Prime Minister Theresa May warned that the UK would be prepared to walk away from Brexit talks with EU leaders, insisting that “no deal is better than a bad deal”.
However, Labour accused the Conservatives of making the UK a “laughing stock” in Europe and insisted that “no deal is a bad deal”.
See also: General election: The view from farmers
Crashing out of the EU without any trade deal would see agriculture reverting to World Trade Organization rules, which could mean customs checks and tariffs for UK food exporters.
No Brexit deal could see UK dairy and meat producers hit with tariffs of between 40% and 65% on exports to the EU, which could threaten the viability of thousands of UK farm businesses.
Farm leaders stressed that securing a free trade deal between the UK and EU post Brexit is essential.
The NFU launched a report on Friday (2 June) highlighting the importance of UK government delivering a good trade deal for agriculture.
The report, A New Outlook on International Trade, set out three core principles for trade:
- Maintain continued access to the EU single market with minimal tariffs and non-tariff barriers
- Base negotiations on detailed economic assessments and consult with the industry before offers are exchanged
- Ensure UK farmers are not put at a competitive disadvantage to overseas producers subject to different standards
NFU president Meurig Raymond said: “Achieving the right trade deal will be pivotal to many farming businesses and the country’s ability to produce food.
“With over 70% of the UK’s food and drink exported to the EU, I am very clear that government should seek to establish an ambitious free trade agreement with the EU as a priority.”
The Country, Land and Business Association (CLA) sent a delegation of UK farmers and landowners to Brussels on Wednesday (31 May) to lobby MEPs, EU officials and trade bodies to strike a free trade deal for farming.
The delegation included Cambridgeshire farmer Tom Green, who is also CEO of Spearhead International, a European farming group supplying food processors, manufacturers and retailers.
He said: “It’s essential that after Brexit we maintain the benefits of a free and frictionless trade deal with the EU, our most important trade partner.

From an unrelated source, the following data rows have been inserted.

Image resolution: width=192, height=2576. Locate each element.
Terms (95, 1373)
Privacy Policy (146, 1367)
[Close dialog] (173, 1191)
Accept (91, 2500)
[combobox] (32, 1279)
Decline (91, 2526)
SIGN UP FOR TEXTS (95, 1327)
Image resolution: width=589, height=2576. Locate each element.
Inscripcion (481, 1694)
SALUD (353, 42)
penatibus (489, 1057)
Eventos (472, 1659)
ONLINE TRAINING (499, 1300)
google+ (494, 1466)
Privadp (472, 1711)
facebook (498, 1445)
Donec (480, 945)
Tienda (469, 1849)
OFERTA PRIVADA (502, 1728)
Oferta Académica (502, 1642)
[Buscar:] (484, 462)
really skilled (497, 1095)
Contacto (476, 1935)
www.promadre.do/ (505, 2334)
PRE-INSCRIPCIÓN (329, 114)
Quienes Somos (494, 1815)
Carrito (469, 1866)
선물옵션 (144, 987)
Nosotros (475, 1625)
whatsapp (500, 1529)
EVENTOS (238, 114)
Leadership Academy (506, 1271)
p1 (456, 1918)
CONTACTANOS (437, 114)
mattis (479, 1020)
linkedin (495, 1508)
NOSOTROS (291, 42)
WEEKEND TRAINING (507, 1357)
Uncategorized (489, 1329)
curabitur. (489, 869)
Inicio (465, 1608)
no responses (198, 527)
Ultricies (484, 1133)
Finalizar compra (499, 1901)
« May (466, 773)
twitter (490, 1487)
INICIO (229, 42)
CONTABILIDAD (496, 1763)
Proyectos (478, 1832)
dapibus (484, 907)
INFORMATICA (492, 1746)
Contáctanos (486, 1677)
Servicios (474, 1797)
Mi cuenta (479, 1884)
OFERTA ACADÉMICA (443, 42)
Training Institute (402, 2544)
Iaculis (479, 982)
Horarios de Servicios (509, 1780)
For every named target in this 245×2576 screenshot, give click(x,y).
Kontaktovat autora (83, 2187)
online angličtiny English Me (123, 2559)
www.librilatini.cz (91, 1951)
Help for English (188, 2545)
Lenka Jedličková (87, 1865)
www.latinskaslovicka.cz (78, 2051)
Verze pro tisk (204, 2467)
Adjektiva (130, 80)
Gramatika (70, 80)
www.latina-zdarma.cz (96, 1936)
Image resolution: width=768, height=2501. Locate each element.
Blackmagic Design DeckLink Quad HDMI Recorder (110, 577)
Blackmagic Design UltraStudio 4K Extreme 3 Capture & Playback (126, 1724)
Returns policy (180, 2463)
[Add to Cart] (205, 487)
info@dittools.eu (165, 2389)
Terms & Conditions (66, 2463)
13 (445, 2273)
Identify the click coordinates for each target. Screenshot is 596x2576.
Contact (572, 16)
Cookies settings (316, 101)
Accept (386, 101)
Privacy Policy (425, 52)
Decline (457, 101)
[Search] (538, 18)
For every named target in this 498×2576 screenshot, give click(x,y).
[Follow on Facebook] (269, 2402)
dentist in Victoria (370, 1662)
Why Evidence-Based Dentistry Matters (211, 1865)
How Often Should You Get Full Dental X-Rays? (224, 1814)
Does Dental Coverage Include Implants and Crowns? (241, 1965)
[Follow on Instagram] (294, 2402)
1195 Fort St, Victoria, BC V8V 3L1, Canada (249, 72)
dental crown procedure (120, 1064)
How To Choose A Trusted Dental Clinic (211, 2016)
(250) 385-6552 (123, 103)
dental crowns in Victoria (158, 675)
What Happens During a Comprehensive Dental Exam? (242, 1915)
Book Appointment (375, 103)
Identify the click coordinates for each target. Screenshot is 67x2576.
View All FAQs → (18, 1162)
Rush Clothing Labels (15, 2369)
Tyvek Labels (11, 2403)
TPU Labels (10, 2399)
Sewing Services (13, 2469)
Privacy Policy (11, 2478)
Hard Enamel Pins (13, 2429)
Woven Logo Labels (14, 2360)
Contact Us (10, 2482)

“The ability to move goods, machinery and people across borders is crucial. However, migrant farmworkers will clearly have to be restricted by a workplace visa scheme, which government must design now.”
Meanwhile, Defra secretary Andrea Leadsom has promised to scrap “unnecessary” red tape for farmers if the Conservatives are re-elected on 8 June.
“Our priorities are simple: to grow more, sell more and export more Great British food,” she added.